Subject: race in select() ?
To: None <tech-kern@netbsd.org>
From: Manuel Bouyer <bouyer@antioche.lip6.fr>
List: tech-kern
Date: 10/09/2003 13:46:49
Hi,
I think there is a race condition somewhere in select() when multiple
processes work on the same file descriptor, but I've not been able to
find where yet. I see it with UDP sockets.

I run rpc.rstatd from inetd on my servers. It gets polled every few seconds
from xmeter running on my workstations, and also one a minute by cricket.

Occasionally, rpc.rstatd stop responding on a server. When in this
state, inetd is blocked on select(), there is no rpc.rstatd running,
and there are some data in the socket queue as reported by netstat.
Today I played a bit with gdb and ddb on a box in this state.
I can confirm that inetd passed the proper arguments to select(),
and in the kernel sys_select() is waiting on the proper file descriptors.
A kill -HUP on inetd makes it go again.
To me it looks like the tsleep() failed to get awakened; after a HUP inetd
will call select again; as there are data in the socket queue it doesn't
sleep at all and process data waiting in the socket queue.

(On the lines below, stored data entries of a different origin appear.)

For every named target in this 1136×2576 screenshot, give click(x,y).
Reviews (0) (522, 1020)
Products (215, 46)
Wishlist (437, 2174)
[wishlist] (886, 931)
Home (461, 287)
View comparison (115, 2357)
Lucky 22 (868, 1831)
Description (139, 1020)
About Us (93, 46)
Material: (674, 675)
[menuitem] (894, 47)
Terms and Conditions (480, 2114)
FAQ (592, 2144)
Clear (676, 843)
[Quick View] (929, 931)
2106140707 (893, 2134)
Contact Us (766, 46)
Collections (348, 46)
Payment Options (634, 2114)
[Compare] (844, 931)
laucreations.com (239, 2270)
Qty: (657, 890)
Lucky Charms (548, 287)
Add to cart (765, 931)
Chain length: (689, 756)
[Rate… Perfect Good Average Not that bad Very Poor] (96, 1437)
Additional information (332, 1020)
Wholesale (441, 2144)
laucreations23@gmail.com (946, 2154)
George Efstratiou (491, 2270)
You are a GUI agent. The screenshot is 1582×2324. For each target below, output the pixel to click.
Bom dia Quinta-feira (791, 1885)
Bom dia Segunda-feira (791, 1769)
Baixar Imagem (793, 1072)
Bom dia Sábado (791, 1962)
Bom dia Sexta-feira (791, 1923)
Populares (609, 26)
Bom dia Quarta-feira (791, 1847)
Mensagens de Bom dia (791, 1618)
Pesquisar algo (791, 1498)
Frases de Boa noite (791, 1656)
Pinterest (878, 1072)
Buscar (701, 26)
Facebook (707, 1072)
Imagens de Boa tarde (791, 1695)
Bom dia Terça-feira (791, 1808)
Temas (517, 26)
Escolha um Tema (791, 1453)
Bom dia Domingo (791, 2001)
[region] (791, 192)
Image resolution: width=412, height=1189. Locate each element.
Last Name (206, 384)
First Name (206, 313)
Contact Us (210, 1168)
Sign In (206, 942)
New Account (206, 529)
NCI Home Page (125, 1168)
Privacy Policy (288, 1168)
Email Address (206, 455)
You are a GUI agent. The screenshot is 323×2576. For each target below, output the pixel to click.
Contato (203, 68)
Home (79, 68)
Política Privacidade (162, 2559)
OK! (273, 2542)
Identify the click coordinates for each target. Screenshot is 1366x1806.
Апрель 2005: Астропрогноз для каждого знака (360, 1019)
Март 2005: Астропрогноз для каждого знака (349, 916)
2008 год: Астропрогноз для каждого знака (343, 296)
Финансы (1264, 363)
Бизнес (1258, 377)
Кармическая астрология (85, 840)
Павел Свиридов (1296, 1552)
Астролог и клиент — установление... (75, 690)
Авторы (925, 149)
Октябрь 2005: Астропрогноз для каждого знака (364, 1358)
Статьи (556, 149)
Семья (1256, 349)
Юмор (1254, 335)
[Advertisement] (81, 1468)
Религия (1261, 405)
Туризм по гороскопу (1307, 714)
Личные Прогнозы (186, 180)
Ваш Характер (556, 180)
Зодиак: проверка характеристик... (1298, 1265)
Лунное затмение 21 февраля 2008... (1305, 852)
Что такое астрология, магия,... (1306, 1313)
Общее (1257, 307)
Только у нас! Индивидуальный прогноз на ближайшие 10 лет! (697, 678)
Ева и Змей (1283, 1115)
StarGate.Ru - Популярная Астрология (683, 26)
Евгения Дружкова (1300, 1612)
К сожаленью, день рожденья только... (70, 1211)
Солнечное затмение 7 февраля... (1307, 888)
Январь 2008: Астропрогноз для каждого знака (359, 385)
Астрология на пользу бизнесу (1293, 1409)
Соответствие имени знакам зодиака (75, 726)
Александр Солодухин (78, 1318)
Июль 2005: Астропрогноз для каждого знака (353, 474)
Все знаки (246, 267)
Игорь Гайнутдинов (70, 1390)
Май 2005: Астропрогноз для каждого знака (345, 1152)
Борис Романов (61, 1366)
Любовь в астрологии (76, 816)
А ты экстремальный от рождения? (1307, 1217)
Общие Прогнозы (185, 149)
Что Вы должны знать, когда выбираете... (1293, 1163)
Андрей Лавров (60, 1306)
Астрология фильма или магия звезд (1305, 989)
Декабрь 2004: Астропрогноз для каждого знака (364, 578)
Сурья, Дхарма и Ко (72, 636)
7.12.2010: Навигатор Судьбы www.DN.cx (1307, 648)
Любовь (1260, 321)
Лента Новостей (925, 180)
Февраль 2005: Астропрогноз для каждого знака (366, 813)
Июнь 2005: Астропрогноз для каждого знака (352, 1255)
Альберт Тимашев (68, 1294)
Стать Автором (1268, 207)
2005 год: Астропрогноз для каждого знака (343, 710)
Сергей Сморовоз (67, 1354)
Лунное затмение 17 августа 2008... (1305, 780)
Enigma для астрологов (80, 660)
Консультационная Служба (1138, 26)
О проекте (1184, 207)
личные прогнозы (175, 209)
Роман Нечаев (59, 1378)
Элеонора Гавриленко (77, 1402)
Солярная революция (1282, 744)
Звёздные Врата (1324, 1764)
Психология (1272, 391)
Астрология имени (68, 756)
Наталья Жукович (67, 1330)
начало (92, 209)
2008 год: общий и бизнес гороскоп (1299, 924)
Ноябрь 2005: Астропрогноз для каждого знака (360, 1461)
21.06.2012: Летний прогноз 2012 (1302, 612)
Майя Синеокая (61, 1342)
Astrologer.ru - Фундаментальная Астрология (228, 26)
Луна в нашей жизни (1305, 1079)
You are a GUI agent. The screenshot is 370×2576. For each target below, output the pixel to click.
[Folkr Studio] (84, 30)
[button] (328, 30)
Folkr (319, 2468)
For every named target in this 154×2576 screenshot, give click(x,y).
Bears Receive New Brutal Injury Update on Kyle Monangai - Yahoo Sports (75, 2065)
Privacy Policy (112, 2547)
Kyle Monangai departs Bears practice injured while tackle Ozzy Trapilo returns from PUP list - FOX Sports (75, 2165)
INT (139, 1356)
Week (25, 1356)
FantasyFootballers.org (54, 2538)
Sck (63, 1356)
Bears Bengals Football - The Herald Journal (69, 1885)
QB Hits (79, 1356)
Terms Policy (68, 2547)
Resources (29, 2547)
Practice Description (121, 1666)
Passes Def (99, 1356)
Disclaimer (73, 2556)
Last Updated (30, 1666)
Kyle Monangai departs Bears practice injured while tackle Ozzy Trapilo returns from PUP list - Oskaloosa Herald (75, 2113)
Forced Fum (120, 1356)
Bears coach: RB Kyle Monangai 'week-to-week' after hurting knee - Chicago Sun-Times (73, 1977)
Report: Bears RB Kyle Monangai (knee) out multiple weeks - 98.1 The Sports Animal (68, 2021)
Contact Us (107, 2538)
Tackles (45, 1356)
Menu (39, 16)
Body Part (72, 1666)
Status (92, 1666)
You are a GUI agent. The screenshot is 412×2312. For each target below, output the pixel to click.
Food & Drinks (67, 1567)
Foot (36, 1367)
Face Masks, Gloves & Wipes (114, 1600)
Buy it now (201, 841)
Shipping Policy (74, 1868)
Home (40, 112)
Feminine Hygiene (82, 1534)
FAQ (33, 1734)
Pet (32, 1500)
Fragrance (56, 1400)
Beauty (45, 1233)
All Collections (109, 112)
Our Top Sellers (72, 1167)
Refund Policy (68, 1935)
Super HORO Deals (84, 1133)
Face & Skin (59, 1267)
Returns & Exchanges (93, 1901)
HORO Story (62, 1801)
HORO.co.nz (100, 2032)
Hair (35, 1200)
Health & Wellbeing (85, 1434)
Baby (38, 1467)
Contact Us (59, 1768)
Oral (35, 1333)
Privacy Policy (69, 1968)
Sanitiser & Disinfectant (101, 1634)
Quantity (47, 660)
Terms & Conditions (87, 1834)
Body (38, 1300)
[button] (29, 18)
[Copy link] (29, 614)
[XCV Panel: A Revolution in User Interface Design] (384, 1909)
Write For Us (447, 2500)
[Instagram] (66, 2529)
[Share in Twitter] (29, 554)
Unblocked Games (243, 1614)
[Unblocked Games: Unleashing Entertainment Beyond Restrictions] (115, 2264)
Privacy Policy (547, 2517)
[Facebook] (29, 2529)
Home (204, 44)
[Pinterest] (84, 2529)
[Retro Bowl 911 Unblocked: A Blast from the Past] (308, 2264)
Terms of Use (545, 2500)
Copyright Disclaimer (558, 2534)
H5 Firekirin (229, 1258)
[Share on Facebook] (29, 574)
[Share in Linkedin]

rpc.rstatd, when started from inetd, will also do a select on the socket
in svc_run(). It will then process the first request in the socket queue and
exit.

I suspect a race condition in the kernel, but don't have much idea about it.
Any idea welcome.

--
Manuel Bouyer, LIP6, Universite Paris VI.           Manuel.Bouyer@lip6.fr
     NetBSD: 24 ans d'experience feront toujours la difference
--